* Begin Data supplied *

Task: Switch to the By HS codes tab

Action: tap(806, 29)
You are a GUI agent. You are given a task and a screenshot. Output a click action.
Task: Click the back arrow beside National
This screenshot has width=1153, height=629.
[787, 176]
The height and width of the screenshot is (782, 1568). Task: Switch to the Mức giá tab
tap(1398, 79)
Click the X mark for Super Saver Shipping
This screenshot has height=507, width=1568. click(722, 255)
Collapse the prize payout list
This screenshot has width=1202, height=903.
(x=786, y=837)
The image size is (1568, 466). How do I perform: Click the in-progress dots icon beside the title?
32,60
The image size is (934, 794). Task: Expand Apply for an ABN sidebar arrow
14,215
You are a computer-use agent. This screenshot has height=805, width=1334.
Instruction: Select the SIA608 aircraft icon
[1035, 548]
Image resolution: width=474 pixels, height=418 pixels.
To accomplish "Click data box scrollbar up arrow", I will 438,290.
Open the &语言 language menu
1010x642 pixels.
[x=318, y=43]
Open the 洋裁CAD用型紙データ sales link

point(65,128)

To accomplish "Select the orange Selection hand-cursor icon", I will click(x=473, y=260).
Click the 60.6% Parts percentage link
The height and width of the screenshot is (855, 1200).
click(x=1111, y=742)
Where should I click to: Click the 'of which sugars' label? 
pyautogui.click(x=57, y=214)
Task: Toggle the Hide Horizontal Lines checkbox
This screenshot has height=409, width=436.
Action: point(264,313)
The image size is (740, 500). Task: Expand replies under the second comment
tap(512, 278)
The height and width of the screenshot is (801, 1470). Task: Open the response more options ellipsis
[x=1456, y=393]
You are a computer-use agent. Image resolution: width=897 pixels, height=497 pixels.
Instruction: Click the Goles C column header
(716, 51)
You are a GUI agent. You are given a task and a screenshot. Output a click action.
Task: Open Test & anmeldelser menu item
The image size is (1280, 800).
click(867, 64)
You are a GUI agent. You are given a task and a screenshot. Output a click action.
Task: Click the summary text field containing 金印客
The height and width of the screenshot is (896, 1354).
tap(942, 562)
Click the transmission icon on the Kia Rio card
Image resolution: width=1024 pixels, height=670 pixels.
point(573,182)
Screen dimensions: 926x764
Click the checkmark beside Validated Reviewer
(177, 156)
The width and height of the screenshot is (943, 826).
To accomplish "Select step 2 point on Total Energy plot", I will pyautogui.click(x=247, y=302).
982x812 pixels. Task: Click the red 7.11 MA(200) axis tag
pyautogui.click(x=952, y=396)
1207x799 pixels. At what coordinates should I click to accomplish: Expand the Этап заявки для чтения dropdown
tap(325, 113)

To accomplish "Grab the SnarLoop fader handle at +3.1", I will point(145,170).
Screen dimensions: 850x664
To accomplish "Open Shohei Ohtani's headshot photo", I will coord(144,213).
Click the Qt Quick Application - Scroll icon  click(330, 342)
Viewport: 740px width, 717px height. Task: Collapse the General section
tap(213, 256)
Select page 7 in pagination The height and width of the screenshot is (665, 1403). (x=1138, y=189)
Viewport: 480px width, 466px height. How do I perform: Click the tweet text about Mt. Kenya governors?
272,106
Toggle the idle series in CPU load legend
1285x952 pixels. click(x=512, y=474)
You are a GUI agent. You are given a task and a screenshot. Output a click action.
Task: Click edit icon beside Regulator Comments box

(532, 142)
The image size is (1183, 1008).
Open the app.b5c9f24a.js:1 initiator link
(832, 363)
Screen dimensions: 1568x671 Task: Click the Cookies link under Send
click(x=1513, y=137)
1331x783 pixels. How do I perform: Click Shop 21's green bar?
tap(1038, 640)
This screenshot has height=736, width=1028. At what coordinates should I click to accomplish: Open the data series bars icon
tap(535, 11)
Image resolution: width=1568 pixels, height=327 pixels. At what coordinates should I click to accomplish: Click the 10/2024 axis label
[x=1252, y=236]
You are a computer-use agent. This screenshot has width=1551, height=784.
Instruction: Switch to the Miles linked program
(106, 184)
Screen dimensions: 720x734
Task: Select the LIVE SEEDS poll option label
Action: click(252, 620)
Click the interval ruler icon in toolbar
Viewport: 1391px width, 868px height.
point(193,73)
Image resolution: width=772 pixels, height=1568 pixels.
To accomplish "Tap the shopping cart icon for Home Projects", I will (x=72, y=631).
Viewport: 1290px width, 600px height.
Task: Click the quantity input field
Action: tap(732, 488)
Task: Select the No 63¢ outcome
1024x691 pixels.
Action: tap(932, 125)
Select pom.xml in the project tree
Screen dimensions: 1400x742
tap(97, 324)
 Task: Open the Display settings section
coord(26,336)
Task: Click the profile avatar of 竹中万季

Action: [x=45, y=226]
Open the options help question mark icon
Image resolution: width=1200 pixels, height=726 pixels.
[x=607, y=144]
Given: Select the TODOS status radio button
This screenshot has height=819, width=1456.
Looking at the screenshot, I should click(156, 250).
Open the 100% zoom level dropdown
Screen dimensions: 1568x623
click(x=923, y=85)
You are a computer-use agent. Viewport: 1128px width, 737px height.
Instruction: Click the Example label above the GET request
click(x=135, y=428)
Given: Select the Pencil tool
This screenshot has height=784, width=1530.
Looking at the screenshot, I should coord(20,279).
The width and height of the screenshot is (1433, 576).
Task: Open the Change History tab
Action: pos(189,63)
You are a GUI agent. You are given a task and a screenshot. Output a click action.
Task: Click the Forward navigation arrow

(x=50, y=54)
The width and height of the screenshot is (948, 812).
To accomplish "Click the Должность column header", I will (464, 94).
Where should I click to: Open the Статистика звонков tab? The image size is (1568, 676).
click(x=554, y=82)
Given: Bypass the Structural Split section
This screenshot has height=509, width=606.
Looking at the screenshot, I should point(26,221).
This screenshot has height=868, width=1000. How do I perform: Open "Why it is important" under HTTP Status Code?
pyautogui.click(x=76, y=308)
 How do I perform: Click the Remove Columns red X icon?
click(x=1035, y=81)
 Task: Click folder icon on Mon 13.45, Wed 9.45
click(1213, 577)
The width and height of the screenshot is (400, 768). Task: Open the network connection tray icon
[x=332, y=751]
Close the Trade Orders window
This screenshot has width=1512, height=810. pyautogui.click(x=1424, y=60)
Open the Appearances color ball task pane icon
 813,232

* End Data supplied *

▸ **What this task involves**: Rewrite the lines above, putting "Trade History" in place of "Trade Orders" and leaving everything else unchanged.

▸ **Result of this task**:
Task: Switch to the By HS codes tab

Action: tap(806, 29)
You are a GUI agent. You are given a task and a screenshot. Output a click action.
Task: Click the back arrow beside National
This screenshot has width=1153, height=629.
[787, 176]
The height and width of the screenshot is (782, 1568). Task: Switch to the Mức giá tab
tap(1398, 79)
Click the X mark for Super Saver Shipping
This screenshot has height=507, width=1568. click(722, 255)
Collapse the prize payout list
This screenshot has width=1202, height=903.
(x=786, y=837)
The image size is (1568, 466). How do I perform: Click the in-progress dots icon beside the title?
32,60
The image size is (934, 794). Task: Expand Apply for an ABN sidebar arrow
14,215
You are a computer-use agent. This screenshot has height=805, width=1334.
Instruction: Select the SIA608 aircraft icon
[1035, 548]
Image resolution: width=474 pixels, height=418 pixels.
To accomplish "Click data box scrollbar up arrow", I will 438,290.
Open the &语言 language menu
1010x642 pixels.
[x=318, y=43]
Open the 洋裁CAD用型紙データ sales link

point(65,128)

To accomplish "Select the orange Selection hand-cursor icon", I will click(x=473, y=260).
Click the 60.6% Parts percentage link
The height and width of the screenshot is (855, 1200).
click(x=1111, y=742)
Where should I click to: Click the 'of which sugars' label? 
pyautogui.click(x=57, y=214)
Task: Toggle the Hide Horizontal Lines checkbox
This screenshot has height=409, width=436.
Action: point(264,313)
The image size is (740, 500). Task: Expand replies under the second comment
tap(512, 278)
The height and width of the screenshot is (801, 1470). Task: Open the response more options ellipsis
[x=1456, y=393]
You are a computer-use agent. Image resolution: width=897 pixels, height=497 pixels.
Instruction: Click the Goles C column header
(716, 51)
You are a GUI agent. You are given a task and a screenshot. Output a click action.
Task: Open Test & anmeldelser menu item
The image size is (1280, 800).
click(867, 64)
You are a GUI agent. You are given a task and a screenshot. Output a click action.
Task: Click the summary text field containing 金印客
The height and width of the screenshot is (896, 1354).
tap(942, 562)
Click the transmission icon on the Kia Rio card
Image resolution: width=1024 pixels, height=670 pixels.
point(573,182)
Screen dimensions: 926x764
Click the checkmark beside Validated Reviewer
(177, 156)
The width and height of the screenshot is (943, 826).
To accomplish "Select step 2 point on Total Energy plot", I will pyautogui.click(x=247, y=302).
982x812 pixels. Task: Click the red 7.11 MA(200) axis tag
pyautogui.click(x=952, y=396)
1207x799 pixels. At what coordinates should I click to accomplish: Expand the Этап заявки для чтения dropdown
tap(325, 113)

To accomplish "Grab the SnarLoop fader handle at +3.1", I will point(145,170).
Screen dimensions: 850x664
To accomplish "Open Shohei Ohtani's headshot photo", I will coord(144,213).
Click the Qt Quick Application - Scroll icon  click(330, 342)
Viewport: 740px width, 717px height. Task: Collapse the General section
tap(213, 256)
Select page 7 in pagination The height and width of the screenshot is (665, 1403). (x=1138, y=189)
Viewport: 480px width, 466px height. How do I perform: Click the tweet text about Mt. Kenya governors?
272,106
Toggle the idle series in CPU load legend
1285x952 pixels. click(x=512, y=474)
You are a GUI agent. You are given a task and a screenshot. Output a click action.
Task: Click edit icon beside Regulator Comments box

(532, 142)
The image size is (1183, 1008).
Open the app.b5c9f24a.js:1 initiator link
(832, 363)
Screen dimensions: 1568x671 Task: Click the Cookies link under Send
click(x=1513, y=137)
1331x783 pixels. How do I perform: Click Shop 21's green bar?
tap(1038, 640)
This screenshot has height=736, width=1028. At what coordinates should I click to accomplish: Open the data series bars icon
tap(535, 11)
Image resolution: width=1568 pixels, height=327 pixels. At what coordinates should I click to accomplish: Click the 10/2024 axis label
[x=1252, y=236]
You are a computer-use agent. This screenshot has width=1551, height=784.
Instruction: Switch to the Miles linked program
(106, 184)
Screen dimensions: 720x734
Task: Select the LIVE SEEDS poll option label
Action: click(252, 620)
Click the interval ruler icon in toolbar
Viewport: 1391px width, 868px height.
point(193,73)
Image resolution: width=772 pixels, height=1568 pixels.
To accomplish "Tap the shopping cart icon for Home Projects", I will (x=72, y=631).
Viewport: 1290px width, 600px height.
Task: Click the quantity input field
Action: tap(732, 488)
Task: Select the No 63¢ outcome
1024x691 pixels.
Action: tap(932, 125)
Select pom.xml in the project tree
Screen dimensions: 1400x742
tap(97, 324)
 Task: Open the Display settings section
coord(26,336)
Task: Click the profile avatar of 竹中万季

Action: [x=45, y=226]
Open the options help question mark icon
Image resolution: width=1200 pixels, height=726 pixels.
[x=607, y=144]
Given: Select the TODOS status radio button
This screenshot has height=819, width=1456.
Looking at the screenshot, I should click(156, 250).
Open the 100% zoom level dropdown
Screen dimensions: 1568x623
click(x=923, y=85)
You are a computer-use agent. Viewport: 1128px width, 737px height.
Instruction: Click the Example label above the GET request
click(x=135, y=428)
Given: Select the Pencil tool
This screenshot has height=784, width=1530.
Looking at the screenshot, I should coord(20,279).
The width and height of the screenshot is (1433, 576).
Task: Open the Change History tab
Action: pos(189,63)
You are a GUI agent. You are given a task and a screenshot. Output a click action.
Task: Click the Forward navigation arrow

(x=50, y=54)
The width and height of the screenshot is (948, 812).
To accomplish "Click the Должность column header", I will (464, 94).
Where should I click to: Open the Статистика звонков tab? The image size is (1568, 676).
click(x=554, y=82)
Given: Bypass the Structural Split section
This screenshot has height=509, width=606.
Looking at the screenshot, I should point(26,221).
This screenshot has height=868, width=1000. How do I perform: Open "Why it is important" under HTTP Status Code?
pyautogui.click(x=76, y=308)
 How do I perform: Click the Remove Columns red X icon?
click(x=1035, y=81)
 Task: Click folder icon on Mon 13.45, Wed 9.45
click(1213, 577)
The width and height of the screenshot is (400, 768). Task: Open the network connection tray icon
[x=332, y=751]
Close the Trade History window
This screenshot has width=1512, height=810. pyautogui.click(x=1424, y=60)
Open the Appearances color ball task pane icon
 813,232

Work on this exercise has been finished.